* **Your assignment**
Check each line of the entries for "item" and report the ones that have it.

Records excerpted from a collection
______________________________
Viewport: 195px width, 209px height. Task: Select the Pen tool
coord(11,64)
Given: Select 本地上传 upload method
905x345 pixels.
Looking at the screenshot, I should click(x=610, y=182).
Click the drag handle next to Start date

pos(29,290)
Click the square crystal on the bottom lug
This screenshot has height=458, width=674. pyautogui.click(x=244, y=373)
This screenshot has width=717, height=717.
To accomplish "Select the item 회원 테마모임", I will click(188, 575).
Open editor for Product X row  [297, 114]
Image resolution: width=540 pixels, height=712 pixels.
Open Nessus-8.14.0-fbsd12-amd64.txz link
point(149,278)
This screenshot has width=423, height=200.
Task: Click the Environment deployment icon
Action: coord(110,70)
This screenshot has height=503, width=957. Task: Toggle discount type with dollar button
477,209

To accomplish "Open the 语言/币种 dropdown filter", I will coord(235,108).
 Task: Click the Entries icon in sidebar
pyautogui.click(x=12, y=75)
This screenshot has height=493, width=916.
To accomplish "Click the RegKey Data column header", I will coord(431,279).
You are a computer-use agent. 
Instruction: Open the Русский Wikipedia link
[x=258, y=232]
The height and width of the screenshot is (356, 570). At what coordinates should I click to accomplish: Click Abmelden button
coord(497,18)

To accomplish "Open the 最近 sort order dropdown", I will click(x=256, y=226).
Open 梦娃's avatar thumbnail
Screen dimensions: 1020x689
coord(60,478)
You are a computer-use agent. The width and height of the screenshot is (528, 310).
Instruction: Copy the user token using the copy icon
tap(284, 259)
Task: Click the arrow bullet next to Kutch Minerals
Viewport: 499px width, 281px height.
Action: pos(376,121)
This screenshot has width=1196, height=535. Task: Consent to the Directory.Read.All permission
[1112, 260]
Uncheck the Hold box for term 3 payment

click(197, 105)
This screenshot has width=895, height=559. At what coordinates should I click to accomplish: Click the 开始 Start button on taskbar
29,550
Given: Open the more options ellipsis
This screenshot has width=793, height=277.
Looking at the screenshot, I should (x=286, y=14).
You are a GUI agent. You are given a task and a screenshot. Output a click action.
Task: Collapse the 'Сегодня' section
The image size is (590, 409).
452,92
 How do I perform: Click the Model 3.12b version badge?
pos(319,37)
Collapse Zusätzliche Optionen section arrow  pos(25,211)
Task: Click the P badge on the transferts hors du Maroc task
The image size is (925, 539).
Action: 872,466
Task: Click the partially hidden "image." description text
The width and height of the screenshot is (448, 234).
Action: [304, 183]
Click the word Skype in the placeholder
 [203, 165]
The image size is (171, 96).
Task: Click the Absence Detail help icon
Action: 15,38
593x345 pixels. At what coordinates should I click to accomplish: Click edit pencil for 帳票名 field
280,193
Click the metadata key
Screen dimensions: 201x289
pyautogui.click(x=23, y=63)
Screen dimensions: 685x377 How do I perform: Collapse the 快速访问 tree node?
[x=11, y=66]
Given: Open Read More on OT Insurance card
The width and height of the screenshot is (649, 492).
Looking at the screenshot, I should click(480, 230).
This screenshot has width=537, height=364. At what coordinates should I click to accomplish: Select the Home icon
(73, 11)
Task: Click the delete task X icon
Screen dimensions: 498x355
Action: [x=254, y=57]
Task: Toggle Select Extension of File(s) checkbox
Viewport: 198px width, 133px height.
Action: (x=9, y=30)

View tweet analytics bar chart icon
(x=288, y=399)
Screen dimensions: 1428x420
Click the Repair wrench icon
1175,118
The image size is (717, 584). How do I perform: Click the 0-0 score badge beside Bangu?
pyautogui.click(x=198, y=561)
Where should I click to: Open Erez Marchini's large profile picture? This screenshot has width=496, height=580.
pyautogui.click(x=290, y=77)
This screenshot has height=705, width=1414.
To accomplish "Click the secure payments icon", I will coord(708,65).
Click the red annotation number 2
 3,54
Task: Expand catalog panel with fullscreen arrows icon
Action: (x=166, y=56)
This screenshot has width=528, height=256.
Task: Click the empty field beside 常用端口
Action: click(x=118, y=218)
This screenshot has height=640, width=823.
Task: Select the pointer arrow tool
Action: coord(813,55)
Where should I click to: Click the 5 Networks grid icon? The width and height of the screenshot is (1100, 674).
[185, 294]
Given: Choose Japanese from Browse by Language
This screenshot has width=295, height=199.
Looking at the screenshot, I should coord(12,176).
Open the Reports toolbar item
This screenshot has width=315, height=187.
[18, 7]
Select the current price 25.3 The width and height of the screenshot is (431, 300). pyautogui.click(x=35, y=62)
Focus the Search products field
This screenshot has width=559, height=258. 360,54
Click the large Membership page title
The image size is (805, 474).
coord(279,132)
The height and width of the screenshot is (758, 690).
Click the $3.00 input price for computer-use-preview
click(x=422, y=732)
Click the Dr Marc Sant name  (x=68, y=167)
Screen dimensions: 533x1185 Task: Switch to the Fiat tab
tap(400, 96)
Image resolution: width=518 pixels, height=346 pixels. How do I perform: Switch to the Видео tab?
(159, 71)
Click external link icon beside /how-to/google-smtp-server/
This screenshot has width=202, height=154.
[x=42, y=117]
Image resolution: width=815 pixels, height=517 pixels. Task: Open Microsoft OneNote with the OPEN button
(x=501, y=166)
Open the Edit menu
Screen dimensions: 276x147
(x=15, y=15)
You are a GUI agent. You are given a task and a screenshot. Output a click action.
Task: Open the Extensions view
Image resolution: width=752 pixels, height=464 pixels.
______________________________
* **Answer box**
To accomplish "Select the item 회원 테마모임", I will click(188, 575).
Open the Reports toolbar item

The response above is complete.